Tutorial 5 - MAP Decoding#
Run this tutorial yourself
Download this page as a Jupyter notebook (.ipynb) and run it locally.
This tutorial is an adaptation of JW Pillow’s material, presented at the Data Science and Data Skills for Neuroscientists short course at the SfN 2016 meeting.
Introduction#
So far we have been doing encoding: given a stimulus, predict the spikes. Here we flip the direction and perform decoding: given the spikes, recover the variable that drove them.
In this example the variable being decoded is the visual stimulus; however, the same approach can be used to decode any other variable, including behavioral covariates such as the animal’s position or head direction. As long as the variable is encoded in the neural activity, we should be able to decode it from the spikes.
Notation#
We record over \(T\) time bins. The observed activity is
the spike counts in each bin (or, for a Gaussian observation model, a real-valued activity in \(\mathbb{R}^{T}\)). The variable we decode is
with \(T\) samples and \(D\) the dimensionality of the stimulus. In this notebook the stimulus is a one-dimensional binary white noise, so \(D = 1\) and each sample takes one of two values:
Decoding asks which \(\mathbf{s}\) most plausibly produced the observed \(\mathbf{y}\), using the fitted GLM as the forward model that links the two.
The MAP decoding framework#
Decoding is naturally framed as a Bayesian inference problem. We want the posterior \(P(\mathbf{s} \mid \mathbf{y})\) — how plausible each candidate stimulus is after seeing the spikes — and Bayes’ theorem builds it from two pieces:
The likelihood \(P(\mathbf{y} \mid \mathbf{s})\) is the observation model: how probable the recorded spike train is under a candidate stimulus. This is exactly the encoding GLM we fitted in the previous tutorials, now read in the other direction — we hold the spikes fixed and vary \(\mathbf{s}\).

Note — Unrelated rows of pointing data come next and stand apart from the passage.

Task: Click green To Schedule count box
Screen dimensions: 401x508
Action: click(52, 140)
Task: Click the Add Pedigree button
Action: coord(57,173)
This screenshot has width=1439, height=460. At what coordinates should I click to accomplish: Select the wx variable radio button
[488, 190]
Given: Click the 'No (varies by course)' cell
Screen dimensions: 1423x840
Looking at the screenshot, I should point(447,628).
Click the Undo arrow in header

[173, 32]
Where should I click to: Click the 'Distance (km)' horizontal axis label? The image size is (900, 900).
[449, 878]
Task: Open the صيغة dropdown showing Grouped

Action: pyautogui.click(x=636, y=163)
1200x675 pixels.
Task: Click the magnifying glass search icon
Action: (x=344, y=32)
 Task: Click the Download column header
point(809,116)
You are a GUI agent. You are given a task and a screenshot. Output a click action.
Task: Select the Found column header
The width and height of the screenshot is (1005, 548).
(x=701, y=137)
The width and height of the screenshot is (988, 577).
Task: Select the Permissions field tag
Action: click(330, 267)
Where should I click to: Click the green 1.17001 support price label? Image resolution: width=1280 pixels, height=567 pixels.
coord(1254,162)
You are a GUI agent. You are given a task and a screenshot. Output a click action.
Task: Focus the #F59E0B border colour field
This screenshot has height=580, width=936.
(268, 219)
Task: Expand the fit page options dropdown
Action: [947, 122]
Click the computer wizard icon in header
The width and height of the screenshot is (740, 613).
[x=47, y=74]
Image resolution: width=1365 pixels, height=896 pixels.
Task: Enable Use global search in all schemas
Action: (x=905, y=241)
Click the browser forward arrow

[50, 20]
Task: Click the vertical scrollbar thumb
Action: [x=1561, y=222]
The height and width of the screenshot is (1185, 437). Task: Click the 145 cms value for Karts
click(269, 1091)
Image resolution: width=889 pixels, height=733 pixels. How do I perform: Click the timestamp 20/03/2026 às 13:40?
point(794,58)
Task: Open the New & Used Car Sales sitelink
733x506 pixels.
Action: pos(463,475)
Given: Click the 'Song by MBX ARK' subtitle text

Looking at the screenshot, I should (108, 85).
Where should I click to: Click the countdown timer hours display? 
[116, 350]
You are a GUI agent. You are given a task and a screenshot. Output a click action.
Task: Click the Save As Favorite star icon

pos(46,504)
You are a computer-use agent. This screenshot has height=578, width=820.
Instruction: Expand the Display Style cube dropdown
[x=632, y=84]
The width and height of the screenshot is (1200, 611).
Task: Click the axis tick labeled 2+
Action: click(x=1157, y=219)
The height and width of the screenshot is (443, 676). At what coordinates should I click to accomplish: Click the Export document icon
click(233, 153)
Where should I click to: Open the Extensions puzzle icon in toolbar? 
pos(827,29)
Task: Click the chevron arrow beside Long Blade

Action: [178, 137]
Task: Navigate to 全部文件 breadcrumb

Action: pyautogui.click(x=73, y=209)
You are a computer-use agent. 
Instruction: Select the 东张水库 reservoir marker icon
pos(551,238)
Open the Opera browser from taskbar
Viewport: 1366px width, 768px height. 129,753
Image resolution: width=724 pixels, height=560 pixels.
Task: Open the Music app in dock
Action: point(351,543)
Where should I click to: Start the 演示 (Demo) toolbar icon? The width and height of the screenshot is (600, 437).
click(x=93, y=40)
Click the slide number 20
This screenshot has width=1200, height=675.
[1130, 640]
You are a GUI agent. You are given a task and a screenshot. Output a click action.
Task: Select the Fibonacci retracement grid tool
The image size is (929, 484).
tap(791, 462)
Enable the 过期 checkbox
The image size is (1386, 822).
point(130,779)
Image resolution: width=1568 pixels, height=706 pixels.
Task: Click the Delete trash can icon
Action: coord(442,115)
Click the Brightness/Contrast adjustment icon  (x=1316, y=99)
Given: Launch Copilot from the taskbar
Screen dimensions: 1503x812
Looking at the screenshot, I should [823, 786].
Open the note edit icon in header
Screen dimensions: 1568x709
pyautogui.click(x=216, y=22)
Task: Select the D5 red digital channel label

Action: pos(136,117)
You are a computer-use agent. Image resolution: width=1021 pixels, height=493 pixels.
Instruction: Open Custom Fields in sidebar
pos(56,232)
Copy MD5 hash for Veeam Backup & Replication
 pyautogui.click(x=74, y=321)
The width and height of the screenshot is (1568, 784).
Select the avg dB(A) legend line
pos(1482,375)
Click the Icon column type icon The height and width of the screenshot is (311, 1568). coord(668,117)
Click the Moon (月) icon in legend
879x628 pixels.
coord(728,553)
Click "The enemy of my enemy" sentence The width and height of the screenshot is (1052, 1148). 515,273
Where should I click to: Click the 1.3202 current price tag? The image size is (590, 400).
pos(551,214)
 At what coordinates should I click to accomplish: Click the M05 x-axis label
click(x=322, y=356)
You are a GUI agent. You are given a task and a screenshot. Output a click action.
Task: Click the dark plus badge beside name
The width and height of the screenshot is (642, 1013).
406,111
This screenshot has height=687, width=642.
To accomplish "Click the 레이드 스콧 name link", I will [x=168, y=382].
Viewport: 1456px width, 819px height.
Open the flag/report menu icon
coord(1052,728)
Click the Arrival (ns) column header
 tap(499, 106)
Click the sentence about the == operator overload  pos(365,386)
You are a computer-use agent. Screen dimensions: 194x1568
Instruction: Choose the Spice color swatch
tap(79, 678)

The prior \(P(\mathbf{s})\) encodes our hypothesis about the stimulus before seeing any spikes: which stimuli we consider plausible a priori. Here we have no specific template in mind, only a structural belief — that the stimulus changes gradually rather than jumping erratically from one frame to the next. We capture this with a Gaussian that penalizes large jumps between consecutive frames — a smoothness prior — with precision (inverse covariance) matrix \(C^{-1}\):
Maximizing the posterior is equivalent to minimizing its negative log, which gives us the MAP objective:
We minimize this with a standard gradient-based optimizer (L-BFGS-B), respecting the physical bounds of the stimulus.
Load and pre-process the data#
The pre-processing is identical to the earlier tutorials: we load the RGC data, align the time supports, bin the spikes, and resample the stimulus. See Tutorial 1 for a step-by-step walkthrough.
import jax
jax.config.update("jax_enable_x64", True)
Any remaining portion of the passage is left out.